4. Under what circumstances will GC affect the program?

Regardless of YGC or FGC, it will cause a certain degree of program lag (Stop The World problem: GC thread starts to work, other worker threads are suspended), even if more advanced garbage collection algorithms such as ParNew, CMS or G1 are used, it is only In reducing the time of lag, it can not completely eliminate the lag.

So under what circumstances does GC affect the program? According to the severity from high to bottom, I think the following 4 situations are included:

  • FGC is too frequent: FGC is usually slow, ranging from a few hundred milliseconds to as many as a few seconds. Normally, FGC is executed every few hours or even days, and the impact on the system is acceptable. However, once FGC occurs frequently (for example, it will be executed once in tens of minutes), this is definitely a problem. It will cause the worker threads to be stopped frequently, making the system seem to be stuck, and it will also make the overall program Performance deteriorates.

  • YGC takes too long: Generally speaking, it is normal for the total time of YGC to be tens or hundreds of milliseconds. Although it will cause the system to freeze for several milliseconds or tens of milliseconds, this situation is almost insensitive to users. The impact of the program is negligible. But if YGC takes 1 second or even a few seconds (almost to catch up with the time of FGC), the stall time will increase, and YGC itself is more frequent, which will cause more service timeout problems.

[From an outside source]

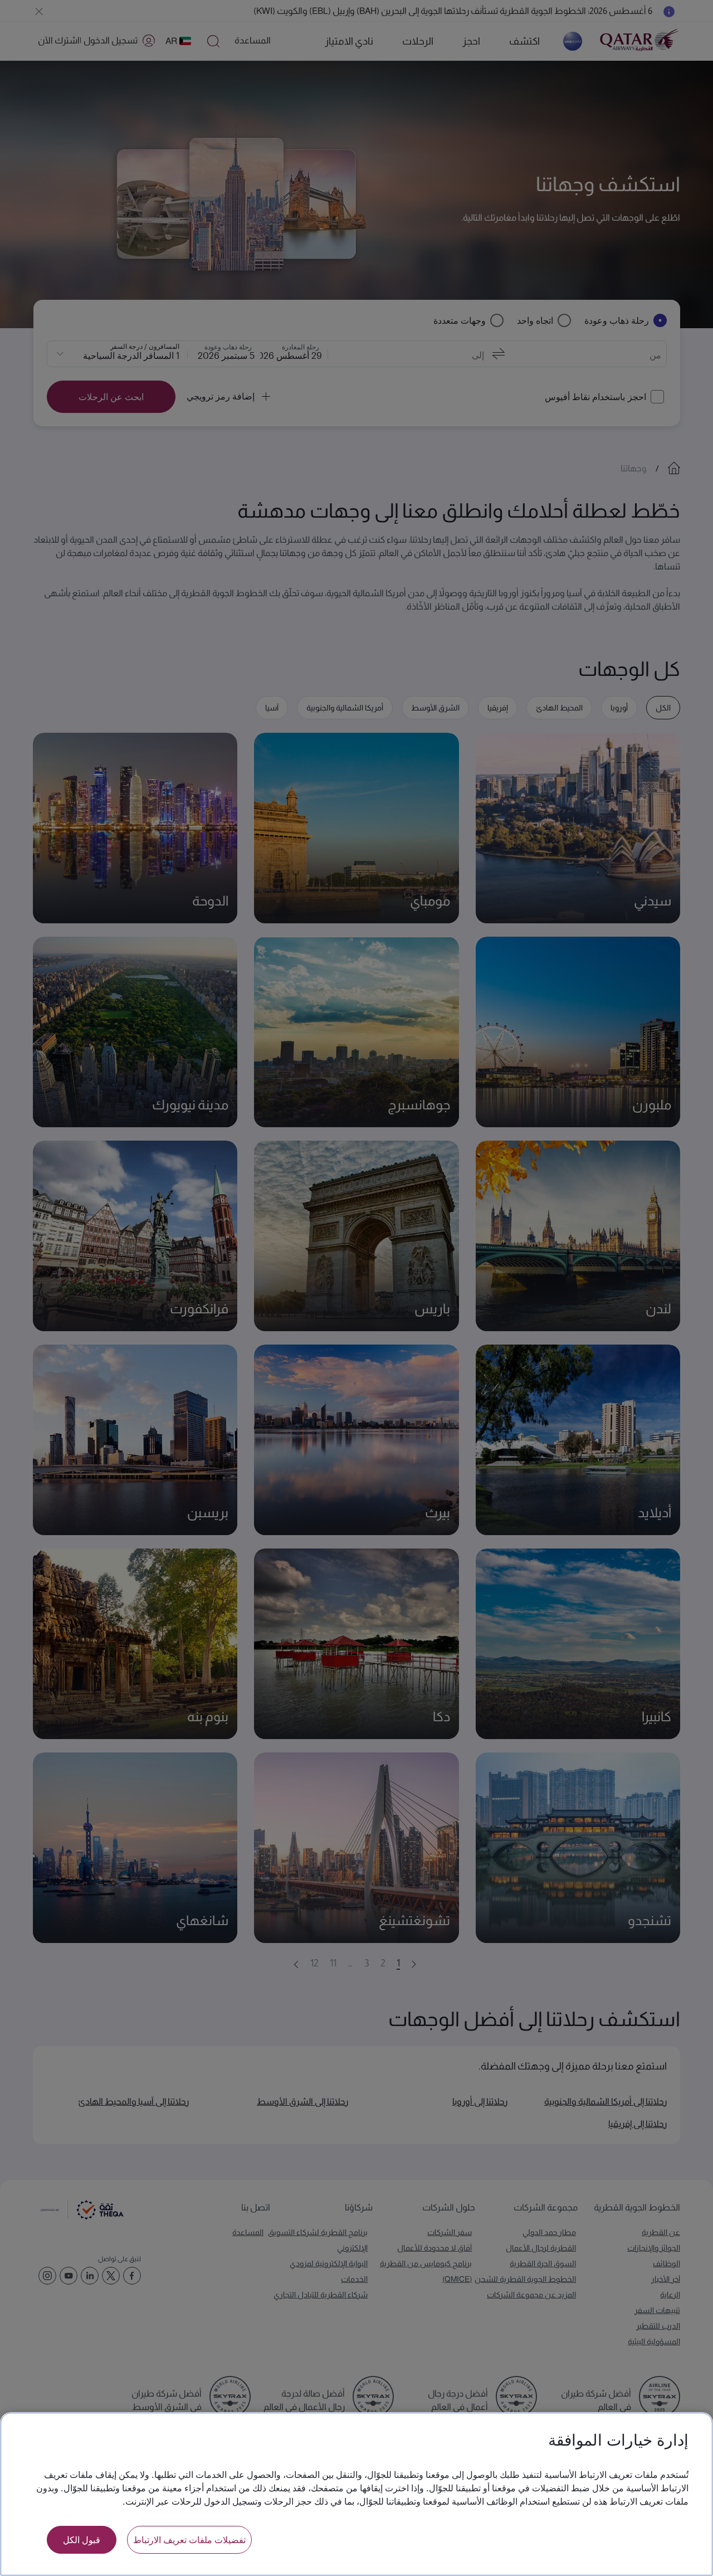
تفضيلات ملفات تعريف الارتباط (189, 2539)
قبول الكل (81, 2539)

  • FGC takes too long: FGC time consumption increases, and the stall time will also increase, especially for high-concurrency services, which may cause more timeout problems during FGC and reduced availability. This also requires attention.

  • YGC is too frequent: Even if YGC does not cause service timeout, too frequent YGC will reduce the overall performance of the service. It is also necessary to pay attention to high-concurrency services.

Among them, "FGC is too frequent" and "YGC takes too long", these two situations are more typical GC problems, which will most likely affect the service quality of the program. The remaining two cases are less serious, but also need to pay attention to high-concurrency or high-availability programs.

 

03 A practical guide for troubleshooting FGC problems

Through the above case analysis and theoretical introduction, we will summarize the troubleshooting ideas for FGC problems, as a practical guide for your reference.

1. From a procedural point of view, what causes FGC? 

  • Large objects: The system loads too much data into memory at one time (for example, SQL queries are not paged), causing large objects to enter the old age.

  • Memory leak: A large number of objects are frequently created, but cannot be recycled (for example, the close method is not called to release resources after the IO object is used up), FGC is triggered first, and OOM is finally caused.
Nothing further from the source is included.